Dal debutto su Netflix, il film ha dominato la classifica globale della piattaforma per settimane, diventando il titolo più visto di sempre dello streamer, mentre tre sue canzoni – Golden, Your Idol e Soda Pop – sono entrate stabilmente nella Billboard Hot 100. Golden ha anche ottenuto una nomination ai Grammy, nella categoria più ambita, quella di canzone dell’anno.
Nel film, però, Golden non è solo un tormentone: arriva in un momento preciso, quando le protagoniste smettono di muoversi come gruppo insicuro e iniziano a prendere coscienza della loro forza, e cpsì la canzone diventa un inno di empowerment femminile in versione Kpop. Ma, a differenza di molti tormentoni, il suo senso non si esaurisce nella finzione.

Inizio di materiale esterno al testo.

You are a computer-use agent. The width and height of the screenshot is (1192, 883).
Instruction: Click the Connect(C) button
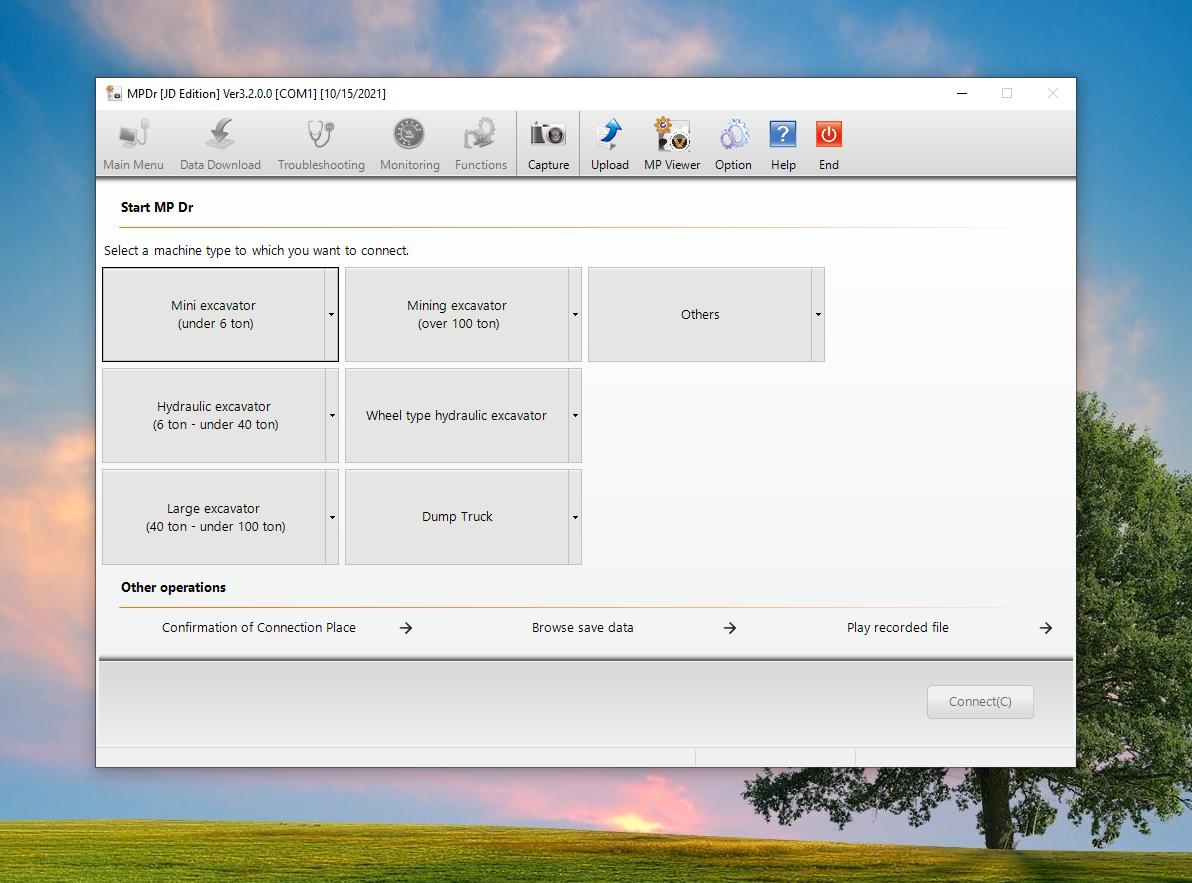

La storia della canzone coincide infatti con quella di EJAE, una delle sue autrici, che sul palco dei Golden Globe ha raccontato il percorso che l’ha portata fin lì. Per dieci anni ha provato a diventare un idol K-pop, accumulando rifiuti e delusioni. «Quando ero una ragazzina ho lavorato senza sosta per dieci anni per inseguire un solo sogno, diventare una idol K‑pop, e mi sono sentita dire che la mia voce non era abbastanza», ha detto accettando il premio. «Essere parte di una canzone che aiuta altre ragazze, altre regine, persone di tutte le età ad accettarsi e superare le difficoltà è qualcosa che non avrei mai immaginato».
Golden è così anche il racconto di quella tenacia. Come ha aggiunto EJAE dedicando il premio a chi si è visto chiudere porte in faccia: «Posso dirlo con certezza: il rifiuto è una deviazione, non una fine. Non mollate mai. Non è mai troppo tardi per brillare come si è nati per fare».
Il successo del film ha superato lo streaming. Nonostante la tradizionale ritrosia di Netflix verso le sale, KPop Demon Hunters è arrivato al cinema in versione sing‑along per eventi speciali, incassando circa 18 milioni di dollari in due giorni al primo passaggio e altri 5–6 milioni in occasione di Halloween. Numeri che raccontano un fenomeno ormai autonomo.